Coup or revolution? The question was raised following the ouster of president Mursi of Egypt.

The question is interesting, if not because of the importance of Egypt in the Arab world, at least for the $1.5 billion US aid, which may vanish right away if the Americans decide that what happened in this country is a coup. Under United States law, the Obama administration has no choice then but cut off financial assistance to Egypt.

Many observers consider Mursi to a large extent responsible for what happened.

An army statement, read out on television on July 1, had given Mursi 48 hours to reach a compromise with the opposition to ward off the imposition of political arrangements by the military. Mursi underestimated the ultimatum.

In a country where the rulers have all been high officers of the armed forces since 1952, it is hard to believe that Mursi or any other civilian could be blind to this truth. Maybe the biggest mistake of Mursi was his failure in understanding the importance of winning the military over. No ruler, since Nasser, has been able to run Egypt without the military backing. Did Mursi neglect this fact because he was the first democratically elected president of the country? Did he neglect it because he overestimated his own capacities and those of the Muslim Brotherhood? Anyway, even if he underestimated the role of the military — which is per se a grave mistake — he did nothing to unify the country behind his leadership so to gain a large popular support. Such political blindness is the result of an ideological commitment: i.e. the belief that the Muslim Brotherhood has gained enough strength to break with the rules that have hitherto prevailed on the military-civilian relationships in Egypt.

Some observers assumed that Mursi was threatening the military. Because he was the first civilian president, his rule “could spell an end to the system of massive military corruption and patronage that has gone on for decades in Egypt.” It is known that the military controls over 40 per cent of the Egyptian economy.

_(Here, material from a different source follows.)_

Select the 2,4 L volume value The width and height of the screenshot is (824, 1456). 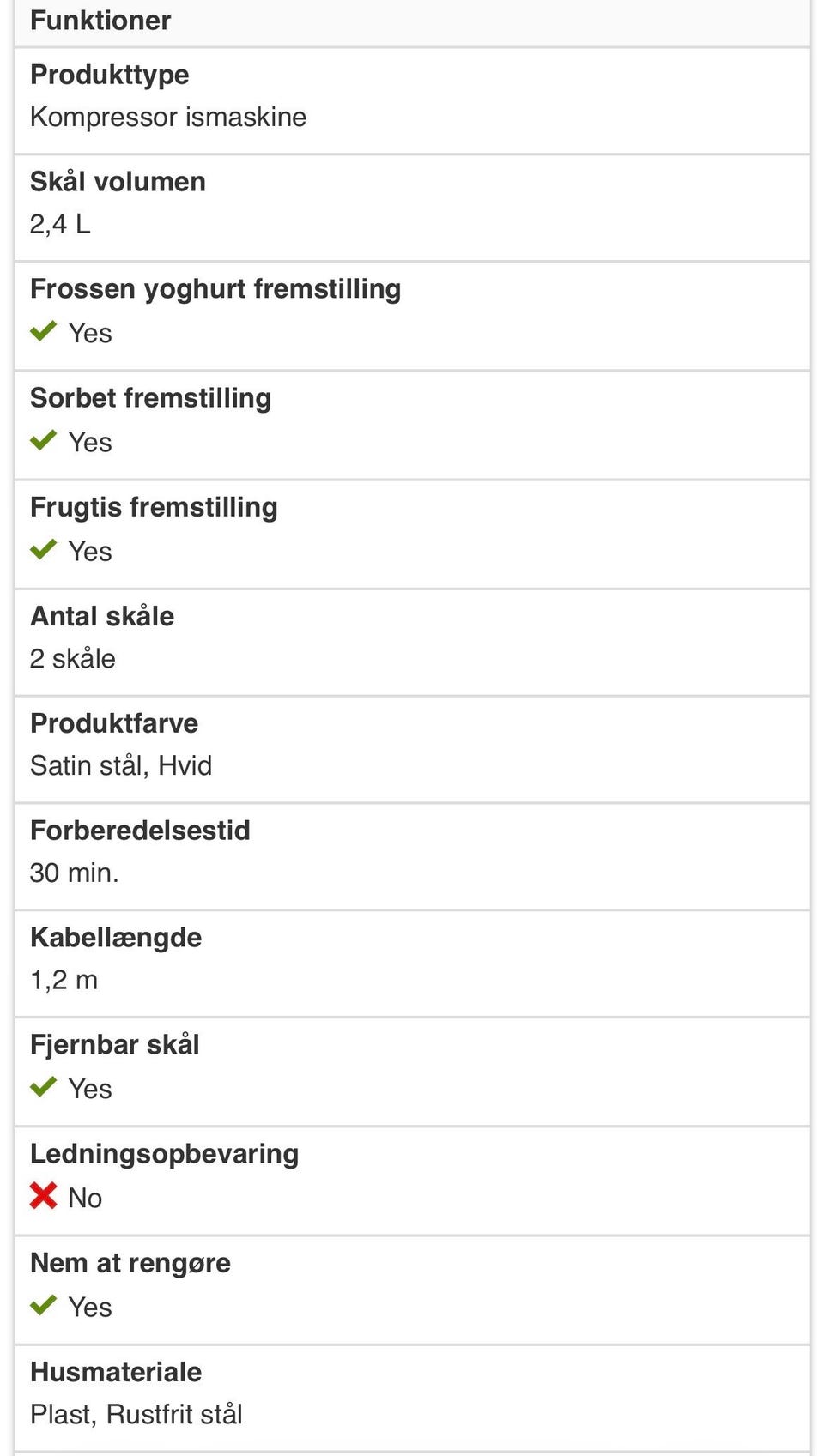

Was Mursi really a threat to them? Maybe not yet, but in the long term, the Brotherhood might be assessed “dangerous” from the Ikwan perspective.

On July 1, Mursi spoke to Obama on the phone. The White House said that the US president encouraged him to respond to the protests and “underscored that the current crisis could only be resolved through a political process.”

No change in Mursi’s attitude.

On the same day, Gen. Martin Dempsey, chairman of the US Joint Chiefs of Staff, spoke to Sisi, his Egyptian counterpart, to remind him of the US law requiring “cuts in military assistance in most cases when a country’s armed forces are involved in an unconstitutional change in government.”

No change in the military’s attitude.

On July 2, London Evening Standard ran a story referring to “a retired army general with close ties to the military.” According to the report, “a panel of experts would draft a new constitution and the interim administration would be a presidential council led by the Supreme Constitutional Court’s chief justice and including the defence minister, representatives of political parties, youth groups, Al Azhar Mosque and the Coptic Church.”

On the same day, Fox News announced that Mursi was holding talks all day with army chief General Abdel Fattah Al Sisi. At the same time, The National Salvation Front, the main opposition coalition, said it would not support a “military coup” and trust the army statement does not mean it would assume a political role.

On Wednesday, July 3, hours before the military’s deadline to the president and opposition to resolve the nation’s political crisis was set to expire, army chief Gen Abdel Fattah Al Sisi was meeting with his top commanders. Still no change in Mursi’s attitude.

Gehad Al Haddad, a senior Muslim Brotherhood spokesman, told CBS News, “I think it’s a coup ... We are shifting our tactics. We have had a scenario for this for some time. If military moves on the ground we have a plan for that.”

What plan? Haddad thus confirmed the military’s worse apprehension.

As of approximately 3pm Mursi is no longer president. The military removed him, put him in detention, arrested his allies and suspended the Constitution.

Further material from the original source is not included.